Uma servidora pública, que atuava como profissional de apoio escolar na Secretaria Municipal de Educação de Uberlândia, foi demitida após acumular 253 faltas injustificadas. A decisão administrativa ocorreu após a conclusão de um processo disciplinar que comprovou a inassiduidade habitual da funcionária entre outubro de 2024 e setembro de 2025.
Entenda o caso e a decisão
A investigação começou por meio de uma Comissão Processante instituída em abril de 2025. Segundo os autos, a servidora faltou ao trabalho reiteradamente após ter seus atestados médicos indeferidos pela Junta Médica Oficial do Município (JUMO).
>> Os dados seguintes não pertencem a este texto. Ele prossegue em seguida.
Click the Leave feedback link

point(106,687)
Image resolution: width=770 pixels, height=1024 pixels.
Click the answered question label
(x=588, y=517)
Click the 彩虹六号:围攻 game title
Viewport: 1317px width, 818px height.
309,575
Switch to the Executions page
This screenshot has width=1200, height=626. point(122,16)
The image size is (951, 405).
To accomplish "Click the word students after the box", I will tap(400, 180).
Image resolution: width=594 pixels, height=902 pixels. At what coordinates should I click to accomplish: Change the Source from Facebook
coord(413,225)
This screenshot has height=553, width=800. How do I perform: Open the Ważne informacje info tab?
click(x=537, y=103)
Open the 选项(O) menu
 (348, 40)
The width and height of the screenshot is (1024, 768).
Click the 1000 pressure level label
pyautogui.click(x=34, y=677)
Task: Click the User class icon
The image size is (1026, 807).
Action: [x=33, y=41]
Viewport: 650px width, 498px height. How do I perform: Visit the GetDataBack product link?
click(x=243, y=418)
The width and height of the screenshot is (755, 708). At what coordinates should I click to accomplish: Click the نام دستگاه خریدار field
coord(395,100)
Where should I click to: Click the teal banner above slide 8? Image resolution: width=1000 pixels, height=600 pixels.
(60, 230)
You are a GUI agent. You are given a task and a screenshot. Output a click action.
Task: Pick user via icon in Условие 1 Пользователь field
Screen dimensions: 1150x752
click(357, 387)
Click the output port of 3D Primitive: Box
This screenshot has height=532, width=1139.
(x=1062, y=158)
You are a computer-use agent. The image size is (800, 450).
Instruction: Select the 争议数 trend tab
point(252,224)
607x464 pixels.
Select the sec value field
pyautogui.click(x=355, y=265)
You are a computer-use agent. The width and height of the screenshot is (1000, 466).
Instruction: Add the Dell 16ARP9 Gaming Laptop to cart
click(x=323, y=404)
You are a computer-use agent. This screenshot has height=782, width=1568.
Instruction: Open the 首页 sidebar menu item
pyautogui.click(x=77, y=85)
Mesmo ciente de que os documentos foram negados, a profissional optou por não retornar ao posto de trabalho e não buscou formas de compensar as horas ausentes. O acúmulo de faltas superou amplamente o limite legal de 60 dias interpolados dentro de um período de 12 meses, o que configura infração grave.
Justificativa e impacto no serviço
Em seu depoimento, a servidora alegou que as faltas aconteceram por questões de saúde, mencionando que está readaptada há dez anos. No entanto, a prefeitura destacou que a continuidade do serviço público é fundamental. A ausência prolongada sobrecarrega outros profissionais e prejudica o atendimento direto aos alunos na rede municipal.
A demissão foi fundamentada na Lei Complementar Municipal nº 40/1992. O texto jurídico reforça que a conduta foi consciente e voluntária, uma vez que a servidora conhecia as normas da medicina do trabalho e as consequências do indeferimento dos atestados.